------ Fragment van pagina

Christiaan Triebert (Bellingcat): ‘Je kunt al ontzettend veel uitvogelen door open bronnen te gebruiken’

Het Bellingcat-collectief dat zich bezighoudt met burger-onderzoeksjournalistiek, is in Nederland vooral bekend geworden door hun onderzoek naar de MH17-ramp. Een Nederlandse deelnemer, Christiaan Triebert, is spreker op de komende VOGIN-IP-lezing. Voor IP een goede aanleiding om hem te vragen over hoe het er bij Bellingcat aan toegaat.

Productie: Eric Sieverts

Hoe ben jij bij dat Bellingcat-collectief terechtgekomen?

------------
------ Aangeleverd materiaal

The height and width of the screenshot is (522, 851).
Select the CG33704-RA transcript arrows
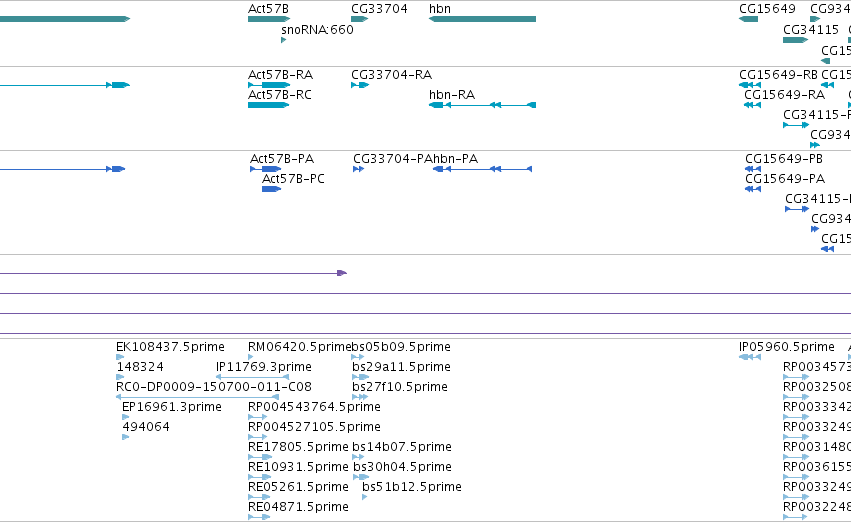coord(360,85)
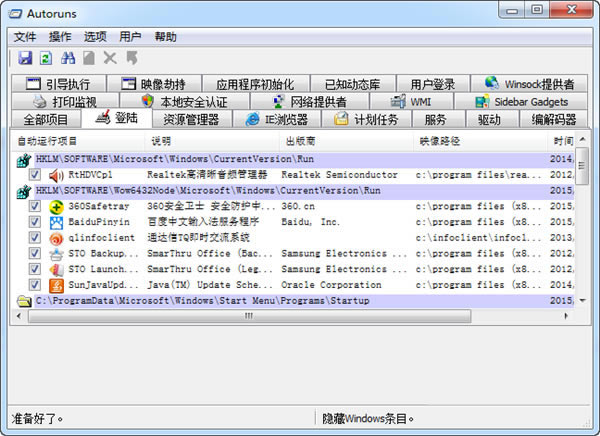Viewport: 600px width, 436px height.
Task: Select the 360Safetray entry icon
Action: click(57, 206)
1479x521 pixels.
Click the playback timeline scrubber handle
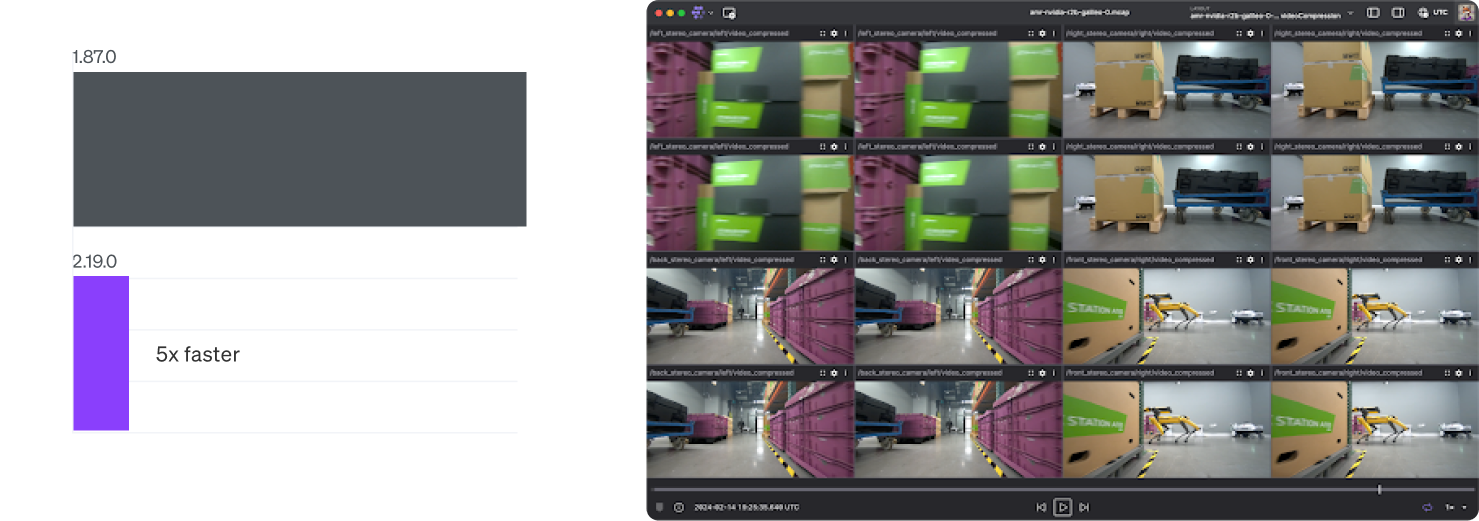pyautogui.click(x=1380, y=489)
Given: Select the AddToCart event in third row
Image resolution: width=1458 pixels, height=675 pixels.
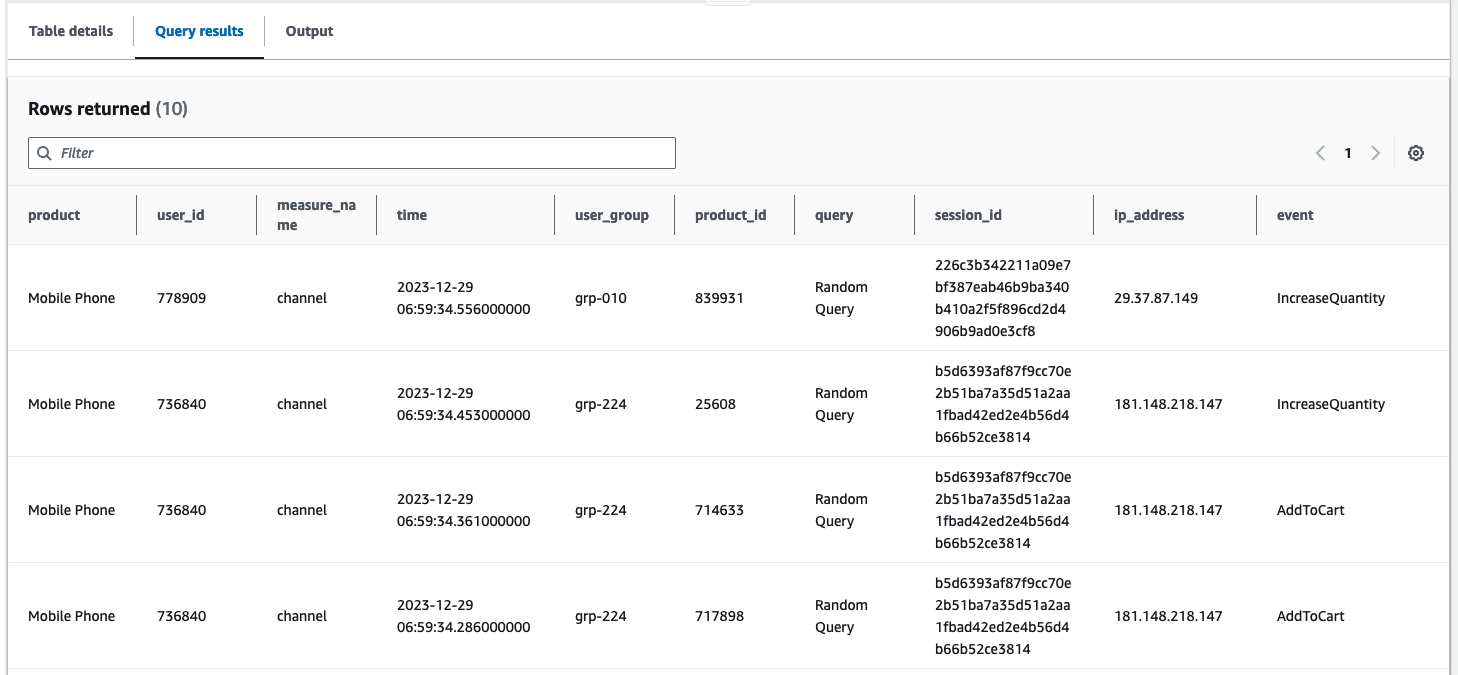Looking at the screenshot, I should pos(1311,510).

------------
------ Aangeleverd materiaal

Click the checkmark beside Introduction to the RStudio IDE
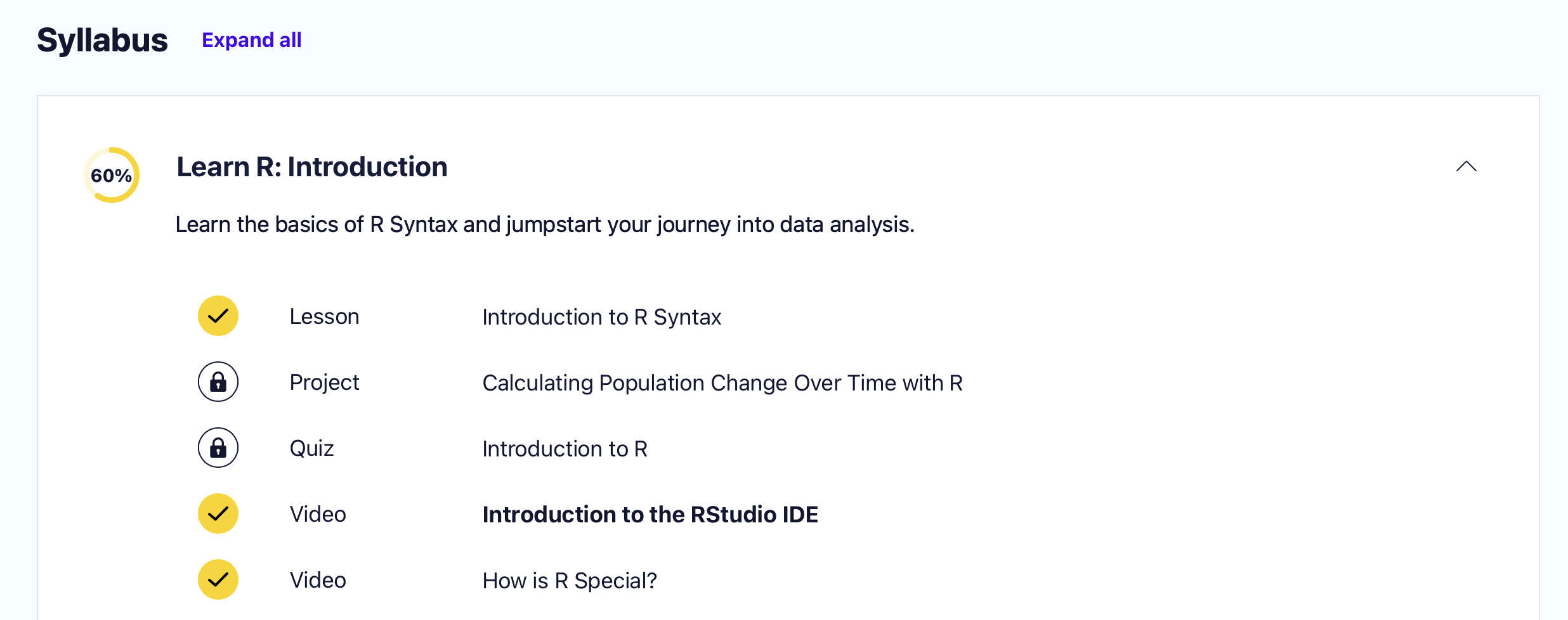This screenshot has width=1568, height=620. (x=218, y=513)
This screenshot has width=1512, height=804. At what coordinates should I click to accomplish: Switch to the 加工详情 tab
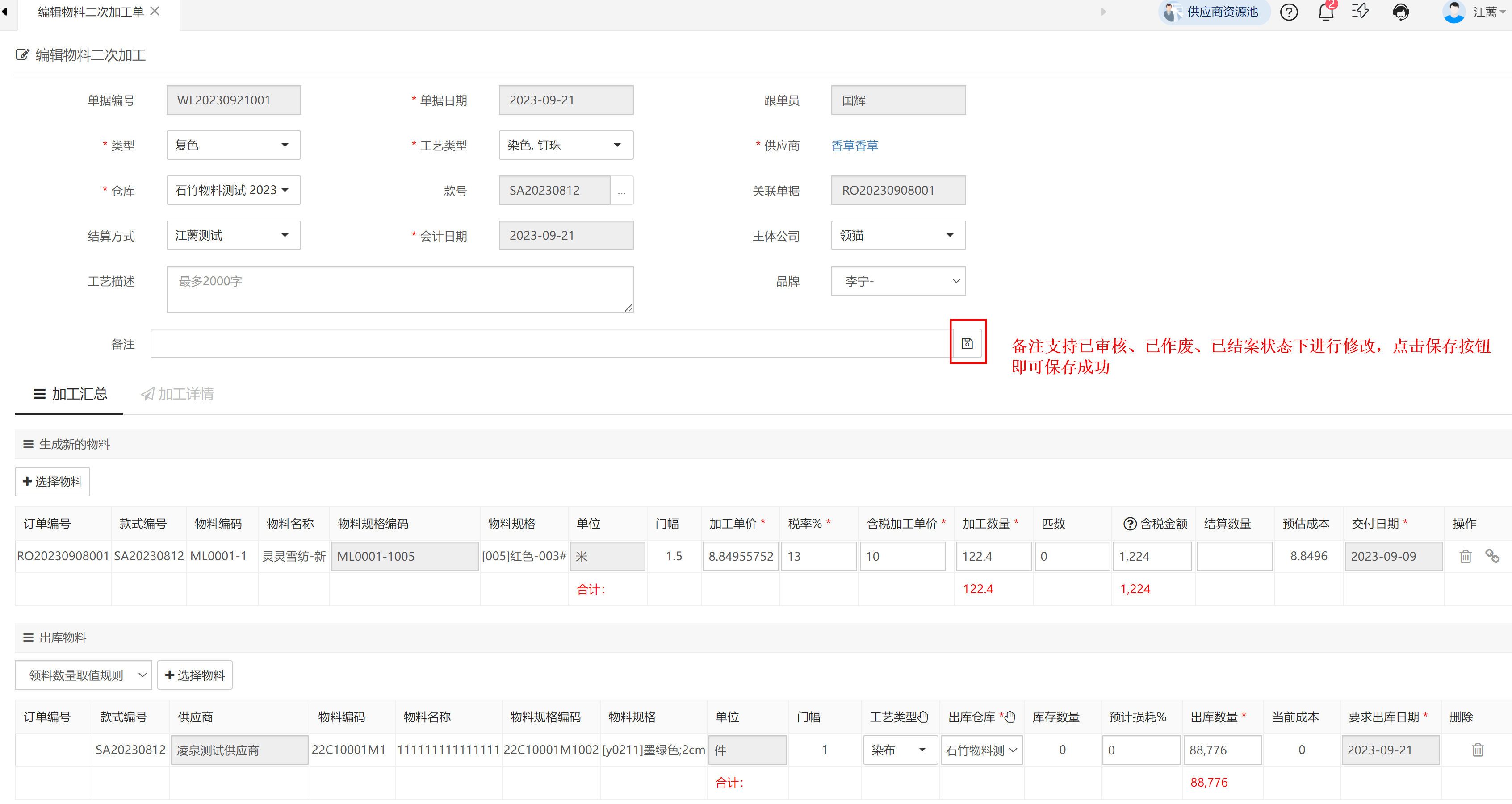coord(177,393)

------------
------ Aangeleverd materiaal

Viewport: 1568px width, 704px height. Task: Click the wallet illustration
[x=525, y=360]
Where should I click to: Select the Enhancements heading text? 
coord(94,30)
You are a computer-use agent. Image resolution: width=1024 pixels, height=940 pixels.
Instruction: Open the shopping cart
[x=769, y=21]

------------

# Schriftelijke opdracht 1
Leg in één tot drie zinnen uit waarom IP volgens het fragment over Bellingcat Christiaan Triebert wilde bevragen.
# Schriftelijke opdracht 2
Citeer uit het fragment over Bellingcat letterlijk het stuk dat begint bij "Het Bellingcat-collectief dat" en eindigt bij "Bellingcat aan toegaat.".
Baseer je uitsluitend op de tekst.

# Antwoord 1
Christiaan Triebert is spreker op de komende VOGIN-IP-lezing. IP zag dat als een goede aanleiding om hem te vragen hoe het er bij Bellingcat aan toegaat.

# Antwoord 2
Het Bellingcat-collectief dat zich bezighoudt met burger-onderzoeksjournalistiek, is in Nederland vooral bekend geworden door hun onderzoek naar de MH17-ramp. Een Nederlandse deelnemer, Christiaan Triebert, is spreker op de komende VOGIN-IP-lezing. Voor IP een goede aanleiding om hem te vragen over hoe het er bij Bellingcat aan toegaat.